Les Chansons que mes frères m'ont apprises - Chloe Zhao - 2015

Dans ce premier film, la jeune réalisatrice filme l'alcool et la nostalgie dans la réserve de Pine Ridge dans le Dakota du Sud.

D'abord, la nostalgie de cette spiritualité, de cet esprit communautaire en harmonie avec la Nature que les jeunes indiens en cage n'ont pas connu. L'alcool, surtout, l'opium de ceux qui ne sont plus tout à fait Indiens, pas encore Américains, des citoyens réservistes de seconde zone. Alors les parents désinhibent leur amertume pendant que les enfants ramassent les bouteilles vides et inhibent ce qui leur reste d'espoir. La cinéaste filme en plans furtifs et serrés. La caméra caresse ses personnages mais jamais ne les console. Johnny (John Reddy) et sa petite soeur Jashaun (Jashaun St John) n'ont pas besoin de notre compassion. Ils s'en sortent très bien tous seuls. Les nouveaux orphelins sans patrie doivent maintenant faire le deuil d'un père absent qui avait pourtant tellement d'amour à donner qu'il laisse 9 femmes et 25 enfants. Loin des paillettes d'Hollywood, les adolescents livrés à eux-mêmes n'ont pas d'autre choix que de finir monteur de taureaux ou boxeur s'ils veulent toucher du doigt l'American Dream, ses lassos et sa country.

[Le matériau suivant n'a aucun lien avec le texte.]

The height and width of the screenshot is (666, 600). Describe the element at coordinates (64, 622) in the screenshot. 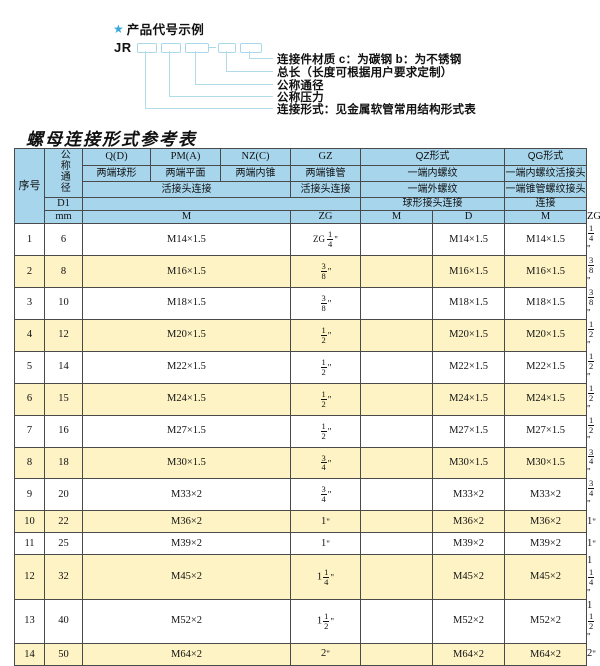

Chloe Zhao redonne leurs lettres de noblesse à ces bâtards sans nom, à ces mustangs déchus. Comme nous l'explique Johnny Winters, à force de les priver de liberté on finit par briser l'esprit du cheval. Dans ce premier coup de maître produit par Forest Whitaker et le festival Sundance, la jeune femme interroge cinquante ans de cinéma silencieux au sujet de ces Peaux Rouges qui ne sont pas juste bons à faire la danse de la pluie dans des westerns kitchissimes. Ne s'est -il rien passé depuis Wounded Knee et l'occupation de la réserve par le Mouvement des Indiens d'Amérique?

Comme chez Terrence Malick (celui de Tree of Life, pas celui de son cousin maléfique d'A la merveille of course) on retrouve l'Eros et le Thanatos. La même grâce habite les mouvements des acteurs, qu'ils se battent ou fassent l'amour. En revanche, contrairement au cinéaste barbu, elle tente de filmer la foi et le culte comme des vestiges de l'assimilation forcée, comme un aveu de la domination symbolique du WASP sur les colonisés. Enfin, Zhao flirte avec le film noir au coeur des Rocheuses. L'intimité se joue dans l'immensité d'un paysage indomptable, sec et minéral alors que la moiteur du ghetto abrite les rivalités qui grondent parmi les jeunes bootleggers.

A force de visions volcaniques, de cendres fumantes et de flammes vengeresses, l'incendiaire derrière la caméra suggérerait-elle de mettre le feu à la désintégration de l'identité indienne? En tout cas nos deux héros sont bien décidés à reprendre le flambeau de l'Histoire à reconquérir.